Tuesday, April 3, 2012

CLIWOC (British, Spanish and Dutch shipping 1750-1855): Getting the data into R

on the Spatial analysis blog a nice visualisation of the major shipping route of the British, Dutch and Spanish fleet in 1750-1850 was presented recently. based on the Climatological Databases for the World's Oceans (CLIWOC). another even nicer visualisation of the same data was presented by  unconsenting. in neither case any code was provided, in particular with regards to just getting the data into a readable format. so i did some digging into the the CLIWOC home-page, with just that particularity in mind.
being a Linux Fedora user i started limiting my, albeit quick trial, with what was supposed to be a linux/unix readable format on the CLWVOC main database release page. this being CLIWOC15.Z file. that trial was not very successful. managed to read in the data into R after getting rid of some "unwanted" characters that R did not "like". however, the fields (columns supposed to be semicolon delimited) was more or less messed up. and the number of records were also less than specified on the page. most importantly the trial was based on non-reproducible code within the R-environment.
so, reluctantly i decided to have a go at the MS Access databases CLIWOC15_2000.zip source, albeit not having high hopes that i could find a solution that would work withing the Linux environment. but after some search on the web on how to read mdb format directly into R environment within Linux i stumbled across this post.

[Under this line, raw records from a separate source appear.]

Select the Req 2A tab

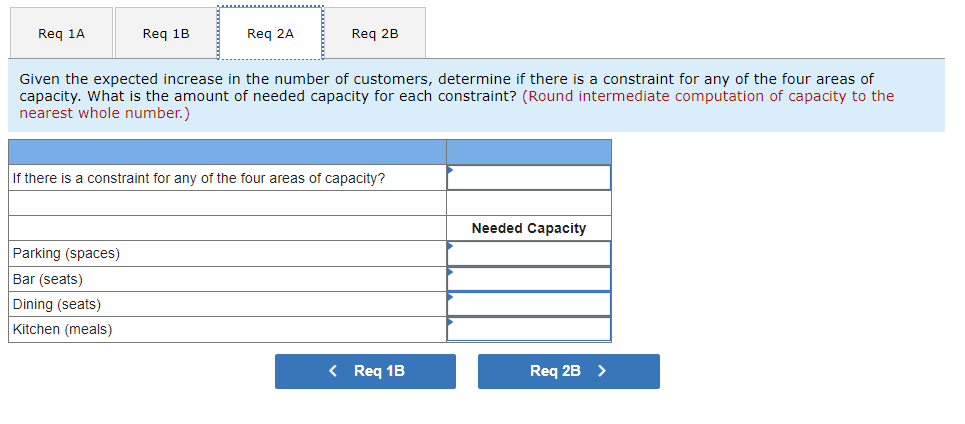270,33
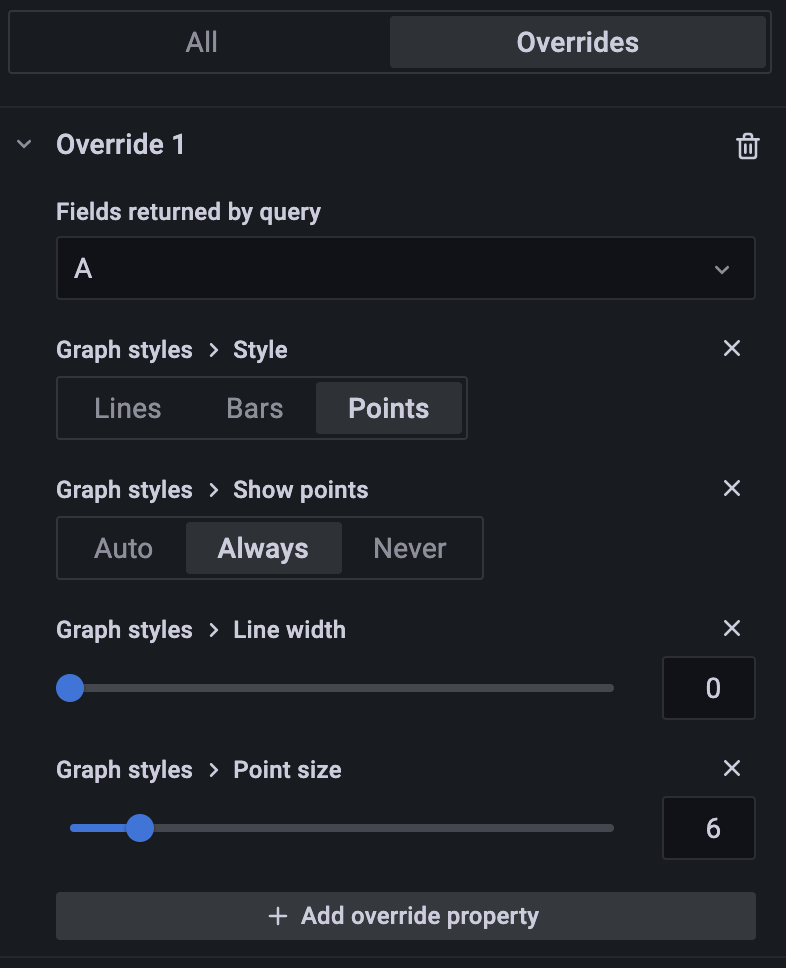Select the Overrides tab
Screen dimensions: 786x968
click(x=577, y=42)
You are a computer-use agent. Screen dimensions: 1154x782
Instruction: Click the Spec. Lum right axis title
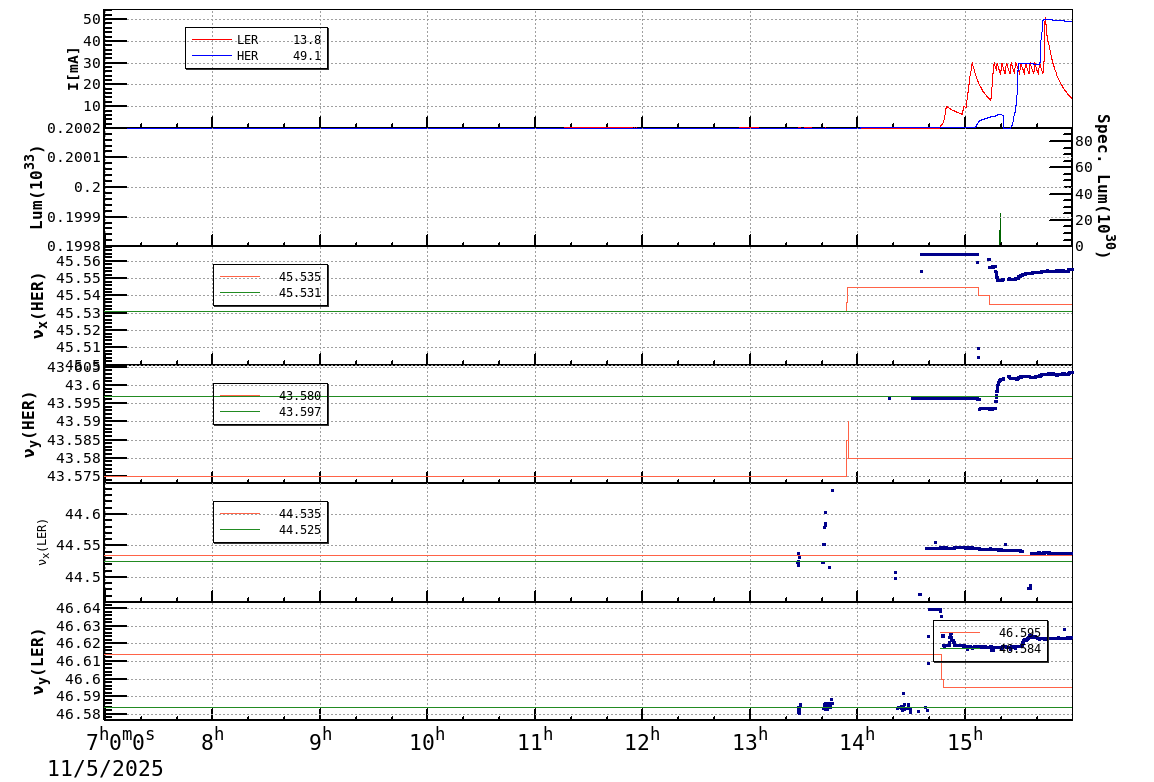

In particular: "Use mdb.get() from Hmisc package to import entire tables from the database into dataframes." just what the doctor ordered. now i had the Hmisc library already installed. but I did not have the success with the mdb.get() function. reading the help file on mdb.get (?mdb.get) one "gets": "Uses the mdbtools package executables mdb-tables, mdb-schema, and mdb-export. in Debian/Ubuntu Linux run apt get install mdbtools." being a Fedora user the equivalent command to install the mdbtools is:
yum install mdbtools
with that I was ready to go. with the following  code i managed to achieve my objective of getting the CLIWOC MS Access data into R environment within the Linux framework (as well as do some very crude initial ggplot2):

require(Hmisc) # need also mdbtools, in Fedora do  >yum install mdbtools
path <- "yourworkingdirectory"
URL <-  "http://www.knmi.nl/"
PATH <- "cliwoc/download/"
FILE <- "CLIWOC15_2000.zip"
download.file(paste(URL,PATH,FILE,sep=""),
              paste(path,"CLIWOC15_2000.zip",sep=""))
dir <- unzip(paste(path,"CLIWOC15_2000.zip",sep=""))
file <- substr(dir,3,nchar(dir))
dat <- mdb.get(file)
tmp <- dat$CLIWOC15[,c("Lon3","Lat3")]
require(ggplot2)
ggplot(tmp,aes(Lon3,Lat3)) + geom_point(alpha=0.01,size=1) + coord_map() +
  ylim(-90,90)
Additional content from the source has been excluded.